Letter came today, he begged again I was wobbling but I’ve GOT to hold firm .he took advice himself today so I think he’s finally realised this IS happening. I’m feeling sad and vulnerable like I just want my husband back but I know a few months down the line nothing will,have changed and he’ll be bored of “being good” . I’ve read the script and my situation is to a T lol !

OP posts:
Mxyzptlk · 02/11/2017 17:21

Please put him out again, if you haven't already.

GreenFingersWouldBeHandy · 02/11/2017 17:23

Keep going OP! You can do this.

hellsbellsmelons · 03/11/2017 11:01

Well done OP.
You are holding firm and that's hard.
But just keep going back to your OP and read what he's done over the years.
That will hold your resolve.
I hope you have a better day and a busy weekend planned?

JWrecks · 03/11/2017 18:53

Letter came today, he begged again I was wobbling but I’ve GOT to hold firm ... I know a few months down the line nothing will,have changed and he’ll be bored of “being good” . I’ve read the script and my situation is to a T lol !

Good on you!! I'm so very sorry, but you are right and you do know it.

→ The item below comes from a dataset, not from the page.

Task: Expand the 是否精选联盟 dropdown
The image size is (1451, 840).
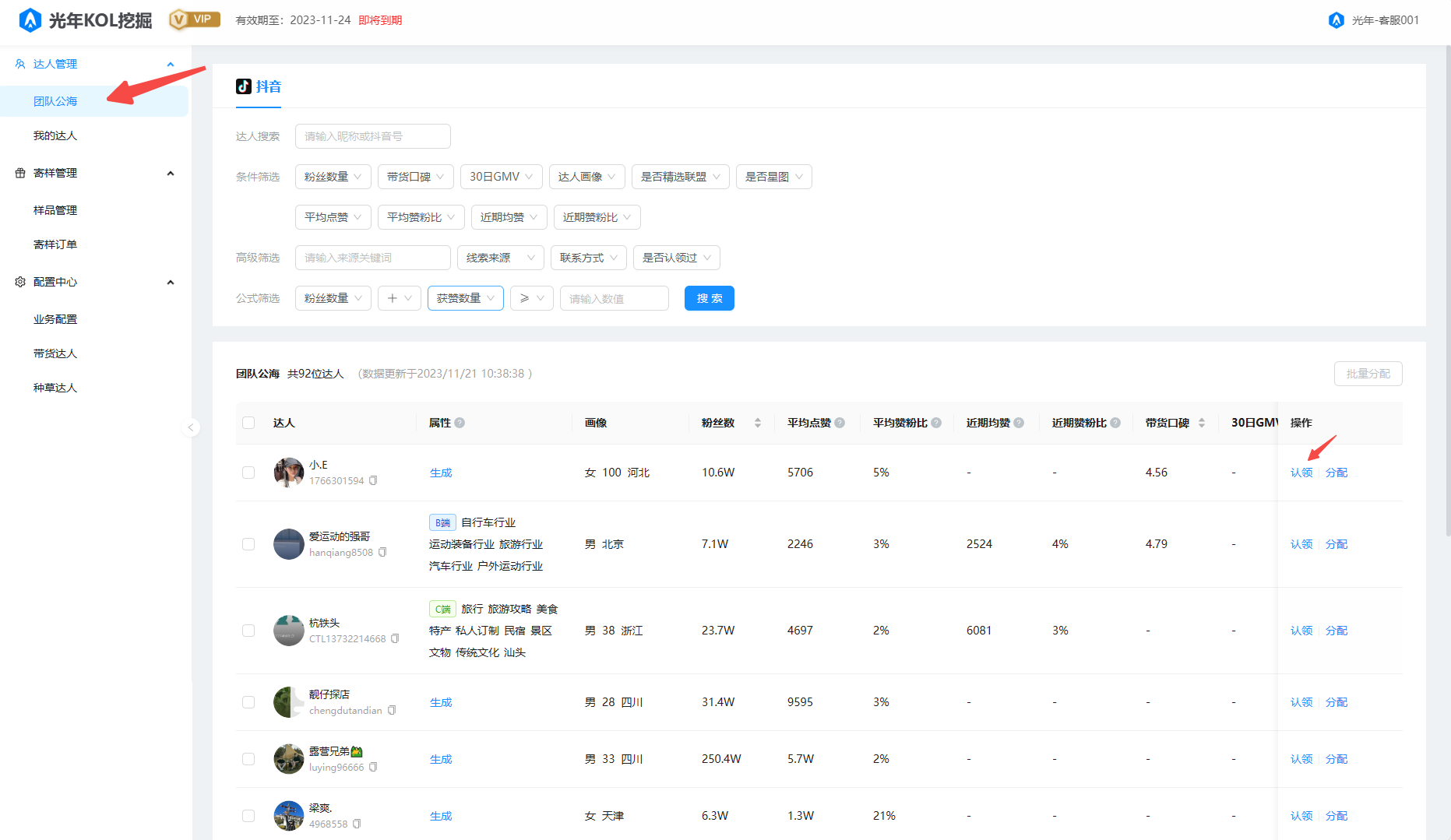Action: point(680,177)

He's done it bloody twice now, so surely he thinks (or will soon enough) that he can just keep doing this to you. He's going through some sort of ageing crisis, or is just an immature, selfish twat, and he's letting himself take it out on YOU.

And IMO, just coming to that realisation is the hardest part. You're over the biggest hurdle now. It's a game of stamina from here, and it isn't fun, but I don't think it's quite as difficult after this.

I know it hurts like hell, and I know it's horrible. If only you could rewind several years to where it never happened. It's so fucking unfair. But you will pick up the pieces, and you will find your happiness. Sooner than you think, I imagine.